• _About this task_:
Please write out the whole listing that follows exactly; the pictures stay out.

• _Listed entries_:
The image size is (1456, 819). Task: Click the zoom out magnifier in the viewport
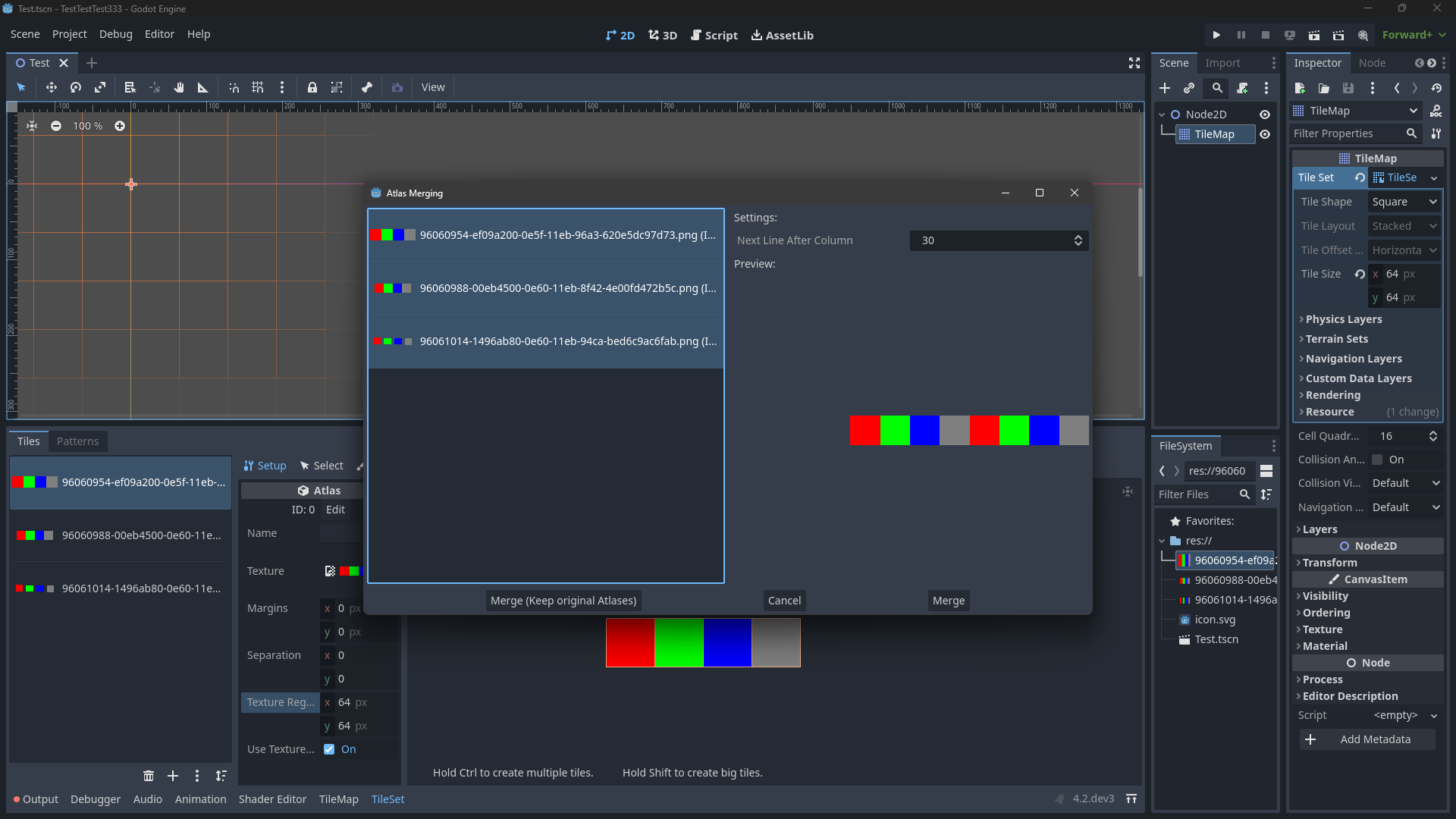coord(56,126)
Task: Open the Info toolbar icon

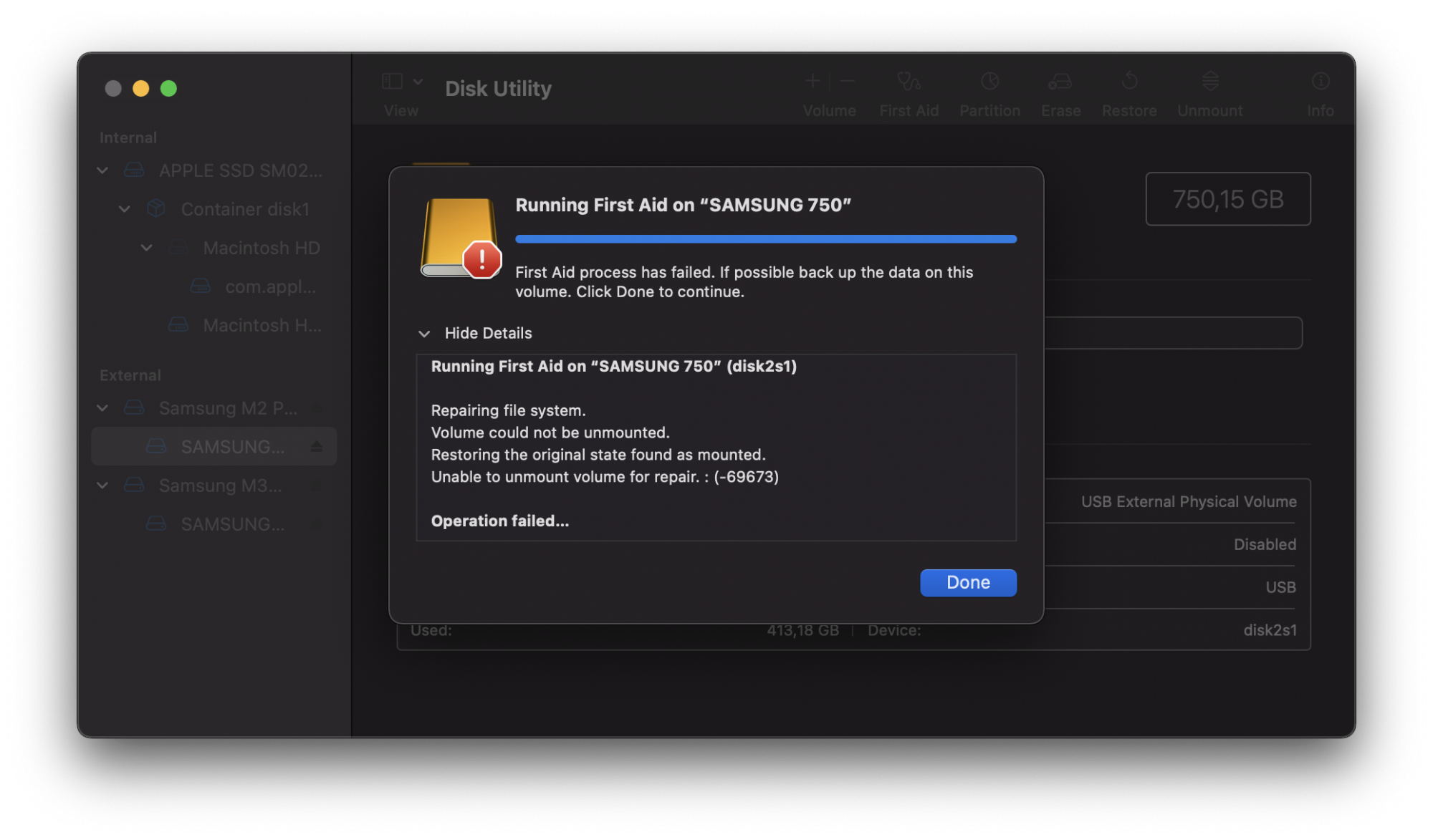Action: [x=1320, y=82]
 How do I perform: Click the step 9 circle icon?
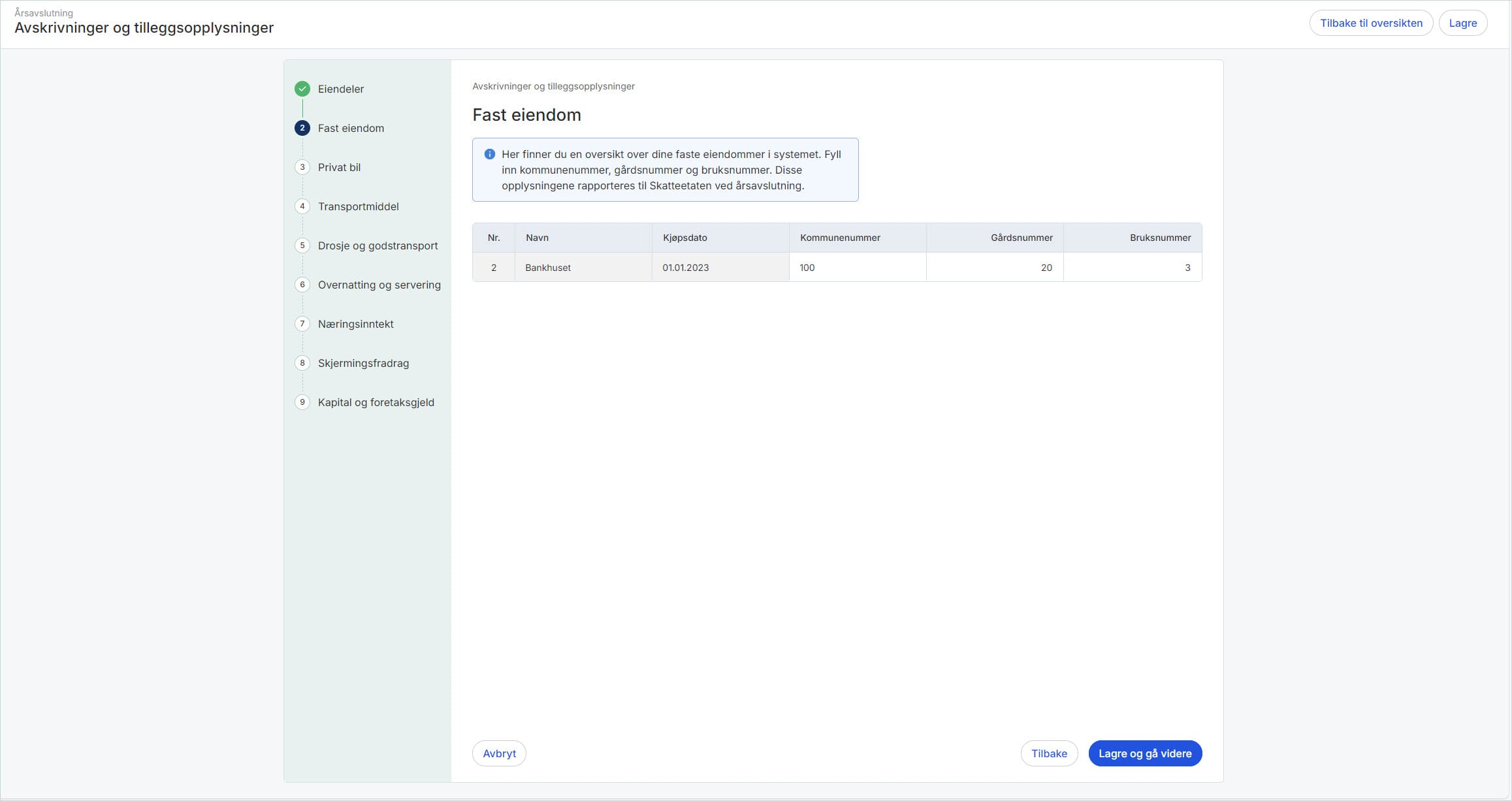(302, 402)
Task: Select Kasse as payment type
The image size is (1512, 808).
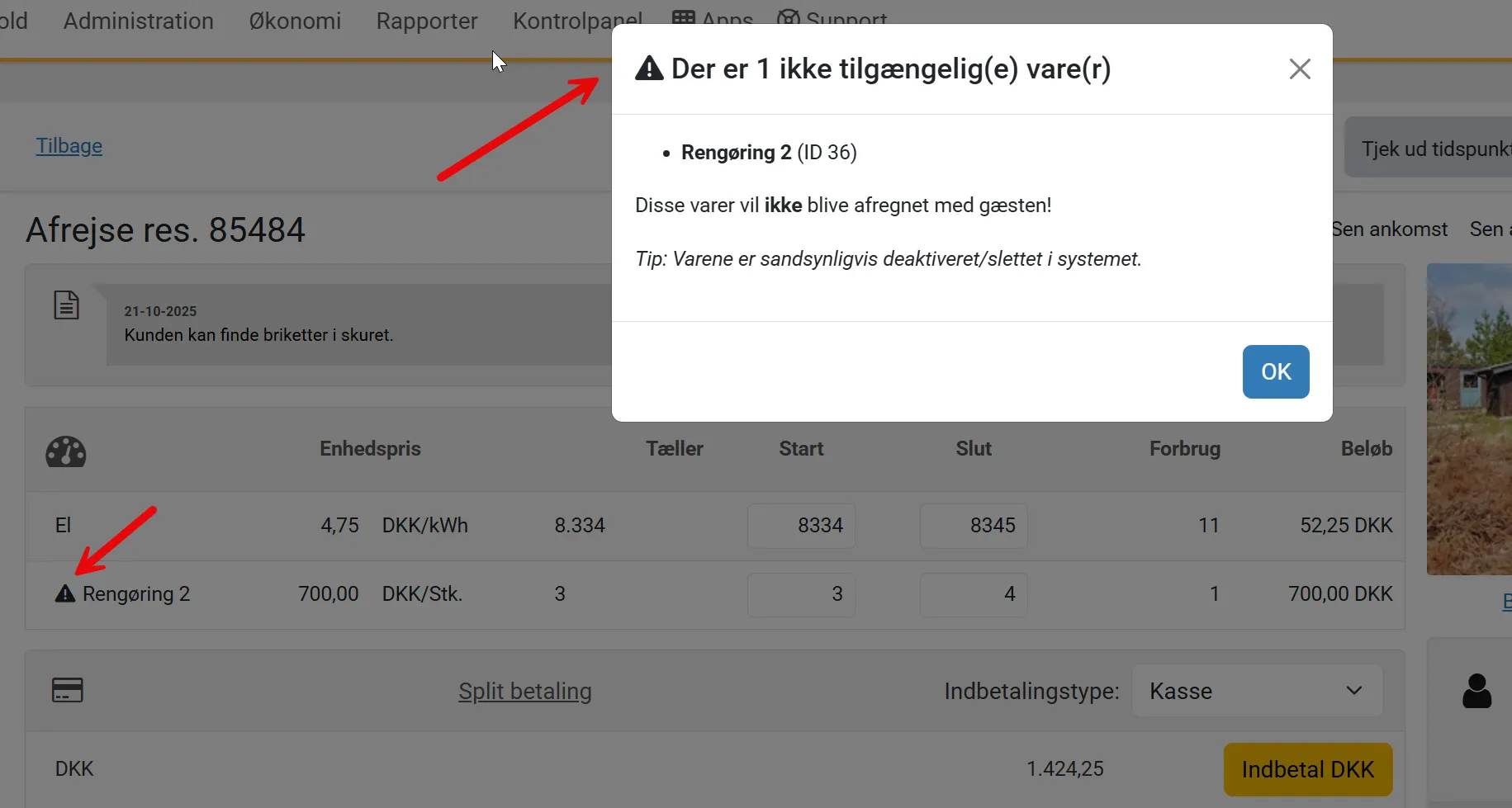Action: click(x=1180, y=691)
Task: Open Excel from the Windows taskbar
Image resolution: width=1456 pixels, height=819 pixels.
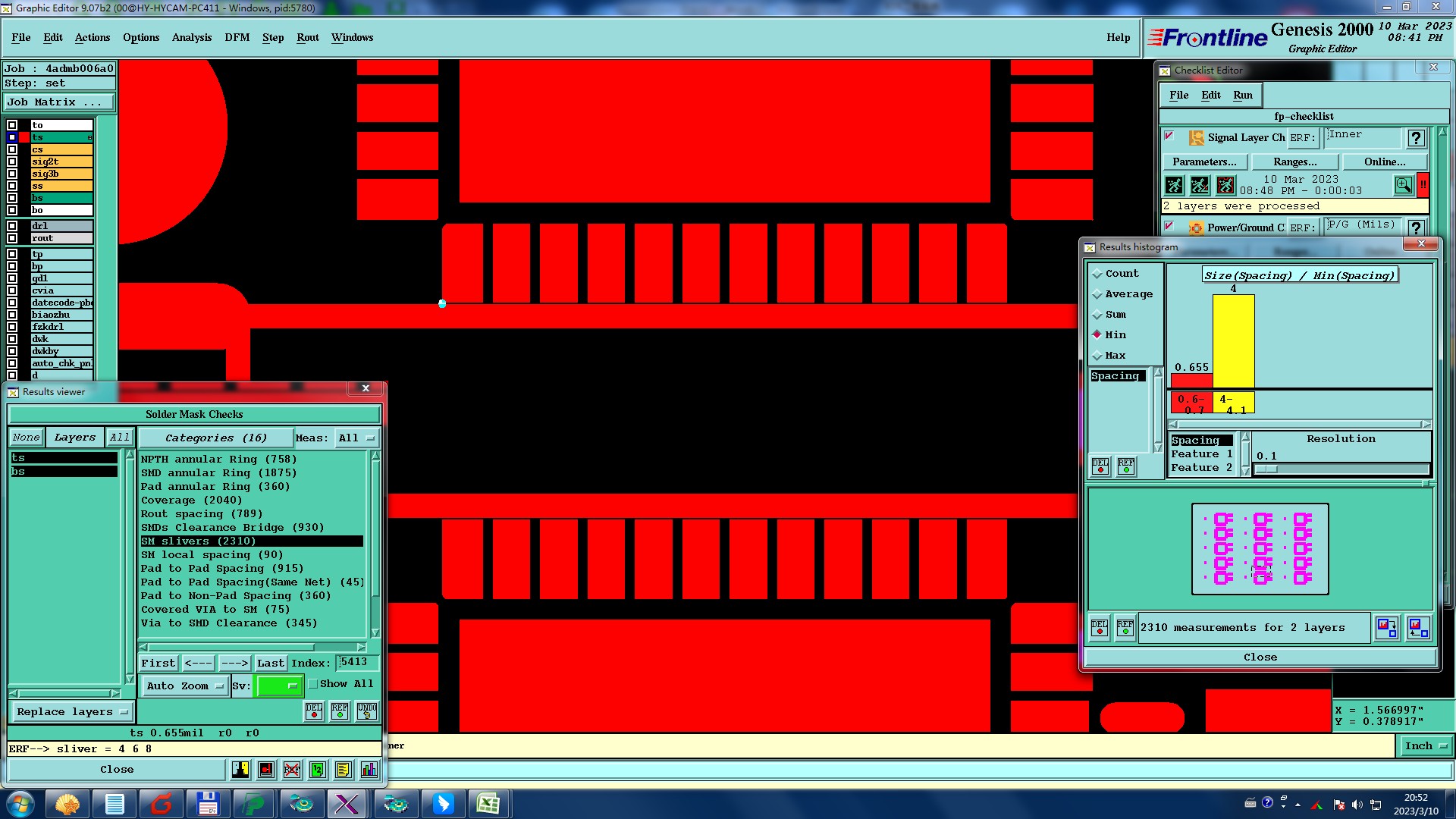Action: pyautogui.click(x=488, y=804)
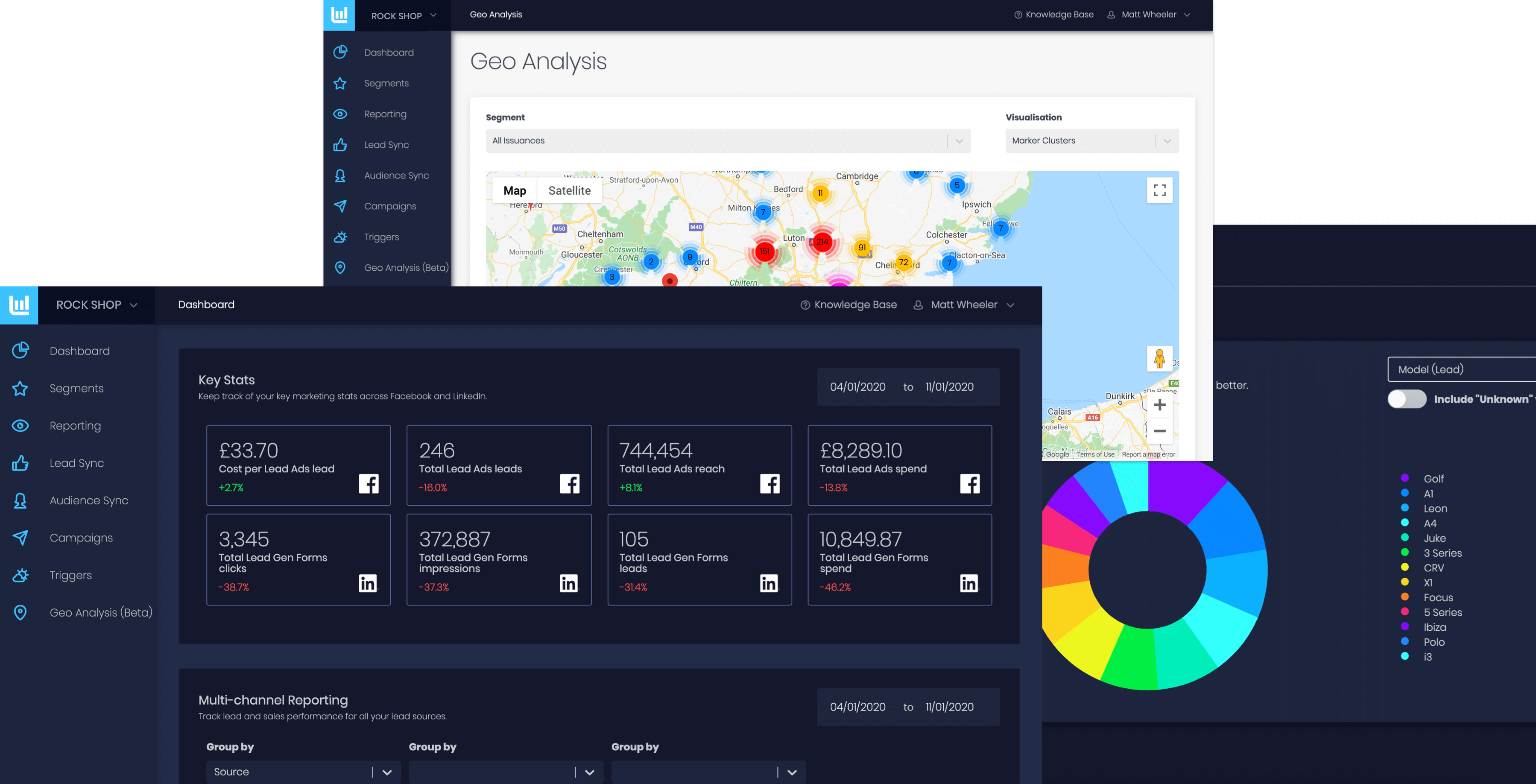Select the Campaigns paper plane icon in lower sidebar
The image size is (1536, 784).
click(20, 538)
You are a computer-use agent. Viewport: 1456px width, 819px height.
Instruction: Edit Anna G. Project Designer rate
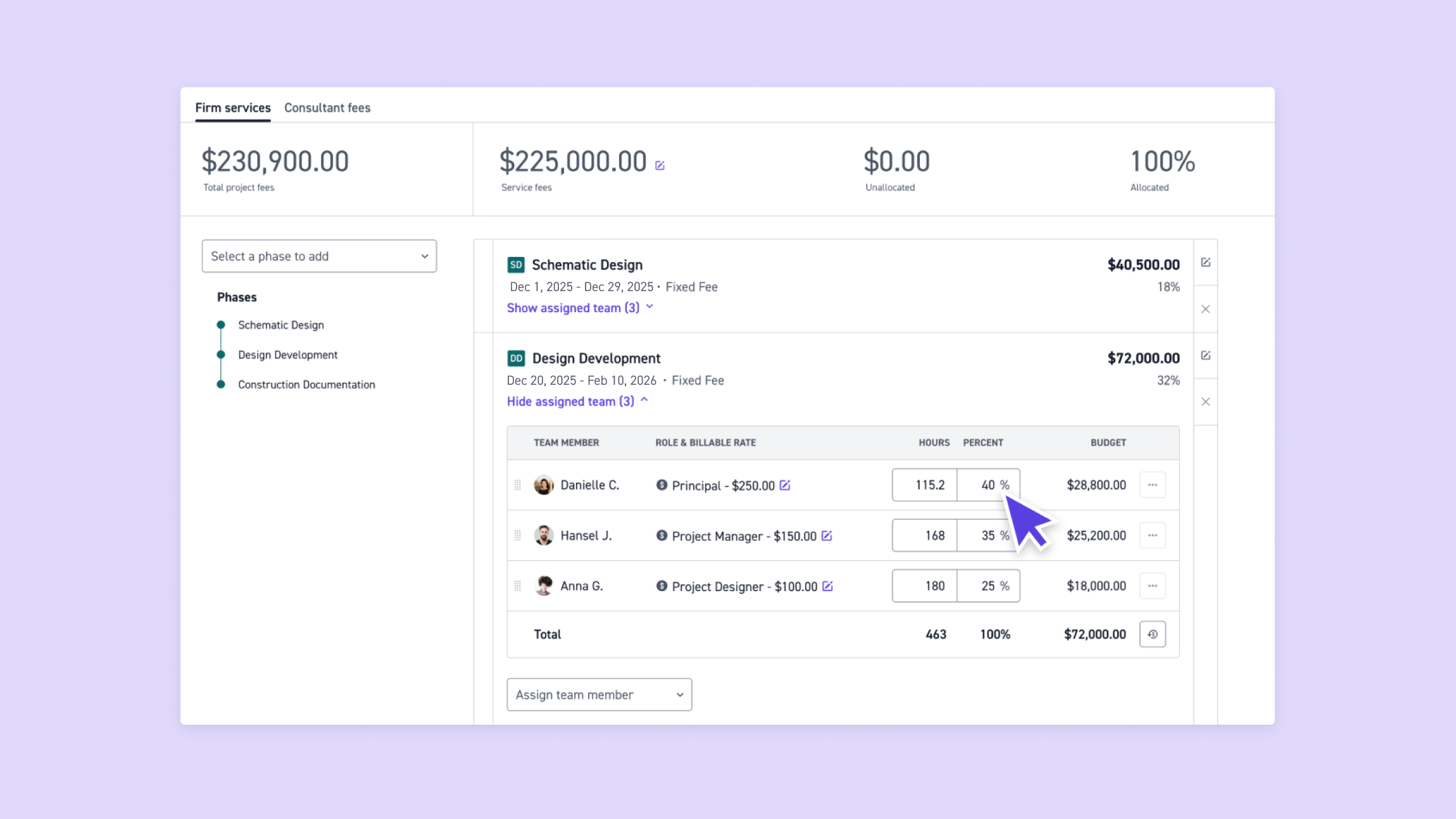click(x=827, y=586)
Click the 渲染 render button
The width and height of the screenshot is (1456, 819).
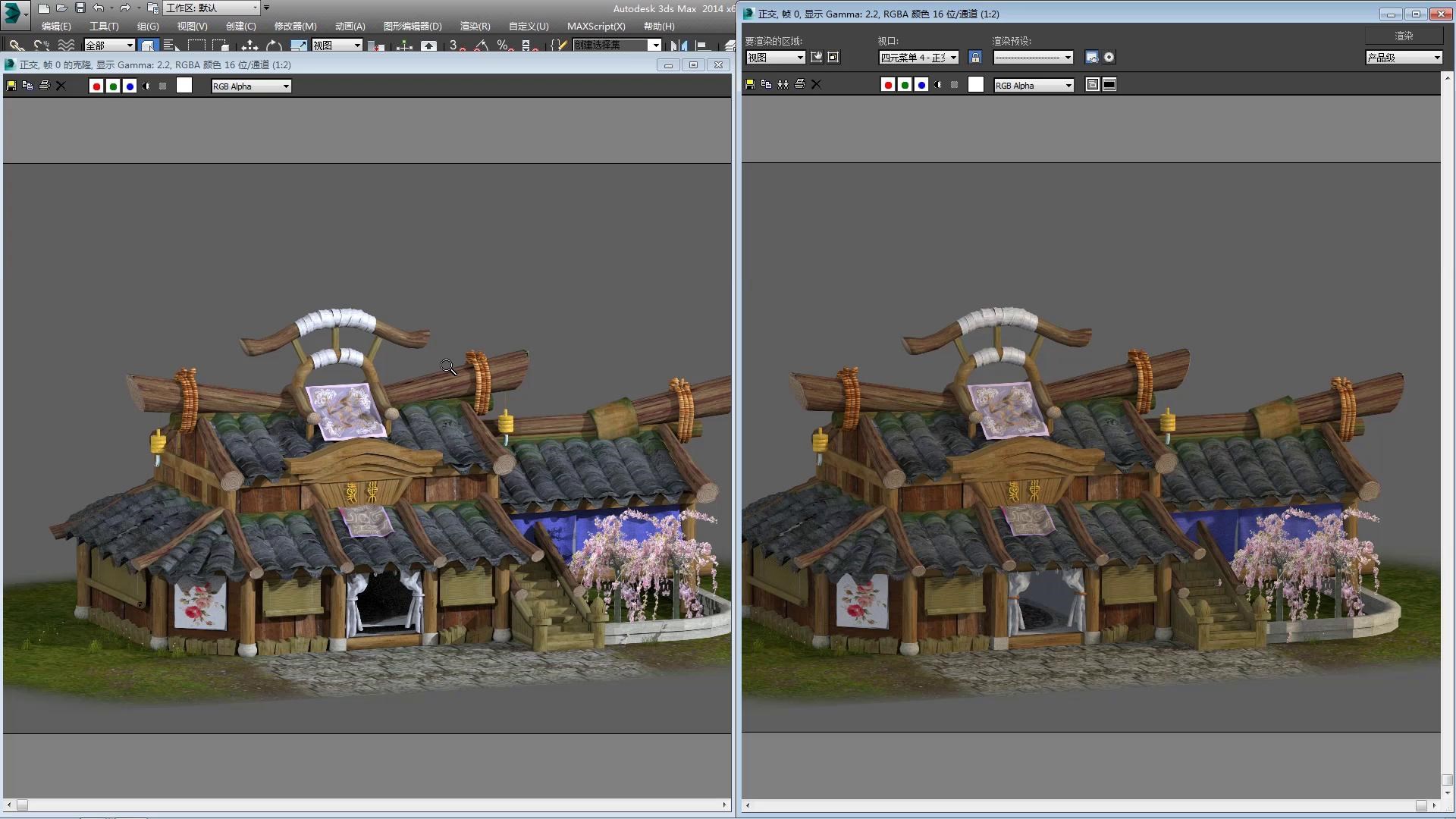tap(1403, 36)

• _Exercise result_:
The image size is (1456, 819). Task: Click the zoom out magnifier in the viewport
coord(56,126)
Task: Open the Info toolbar icon

Action: [x=1320, y=82]
 How do I perform: Click the step 9 circle icon?
(302, 402)
Task: Select Kasse as payment type
The image size is (1512, 808).
Action: click(x=1180, y=691)
Task: Open Excel from the Windows taskbar
Image resolution: width=1456 pixels, height=819 pixels.
Action: pyautogui.click(x=488, y=804)
Select the Campaigns paper plane icon in lower sidebar
The image size is (1536, 784).
click(20, 538)
You are a computer-use agent. Viewport: 1456px width, 819px height.
Instruction: Edit Anna G. Project Designer rate
click(x=827, y=586)
Click the 渲染 render button
The width and height of the screenshot is (1456, 819).
tap(1403, 36)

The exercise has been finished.